GELENEKSEL VE ÇAĞDAŞ GÖLGE OYUNLARI YAN YANA
… Beyoğlu Galatasaray'ı karşısında Sponeck Salonu'nda İstanbul'da birinci defa olarak Paris ve bütün Avrupa'nın mazharı takdiri olmuş olan canlı fotoğraf lübiyatı her akşam icra olunur... "

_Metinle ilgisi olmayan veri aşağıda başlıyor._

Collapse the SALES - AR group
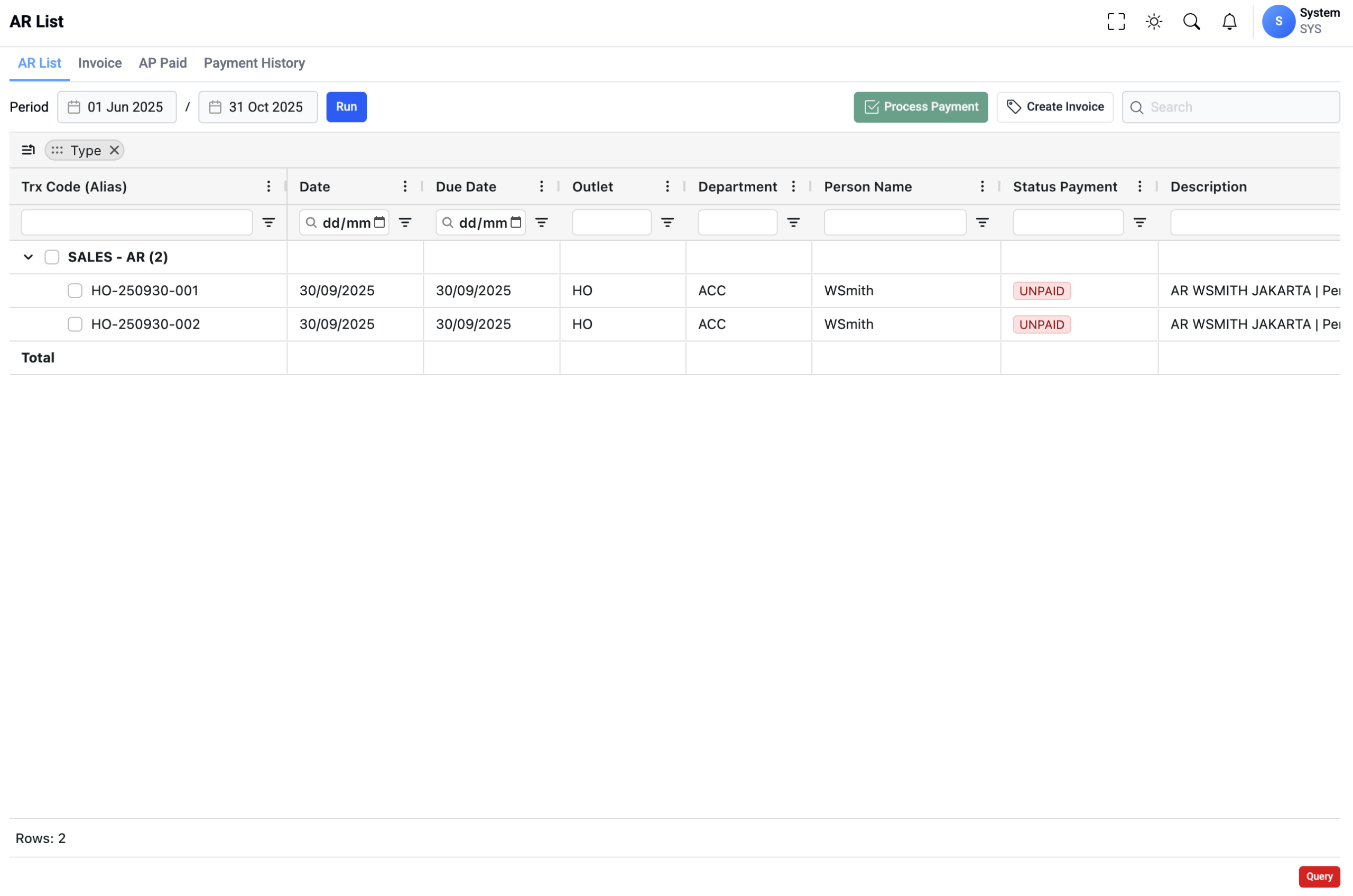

1896 ya da 1897 yıllarındaki bu halka açık gösterinin düzenlendiği yer, Galatasaray (Beyoğlu) karşısına düşen Hammalbaşı sokaktaki Avrupa Pasajı'nın 7 numaralı yeriydi. Sinema tarihlerine Sponeck Birahanesi adıyla geçen bu salonda böylece "halka açık ilk gösteri" gerçekleşmiş oldu. Bu gösterinin Türkçe, Fransızca, Rumca ve Ermenice ilanları basıldı.
Weinberg sinemayı daha sonra Sponeck'in biraz ilerisinde bulunan eski "Concordia" eğlence yerine taşıdı. Weinberg, halkın gösterdiği ilgi üzerine bir süre sonra sinema aygıtını İstanbul yakasına götürdü ve orada ünlü "Fevziye Kıraathanesi"nde tanınmış Karagözcülerin perdede sergiledikleri geleneksel "gölge oyunu" ile "çağdaş gölge oyunu" yan yana getirilmiş oldu.
O yıllarda gösterilen filmler kısa metrajlı belge ve güldürü filmleriydi.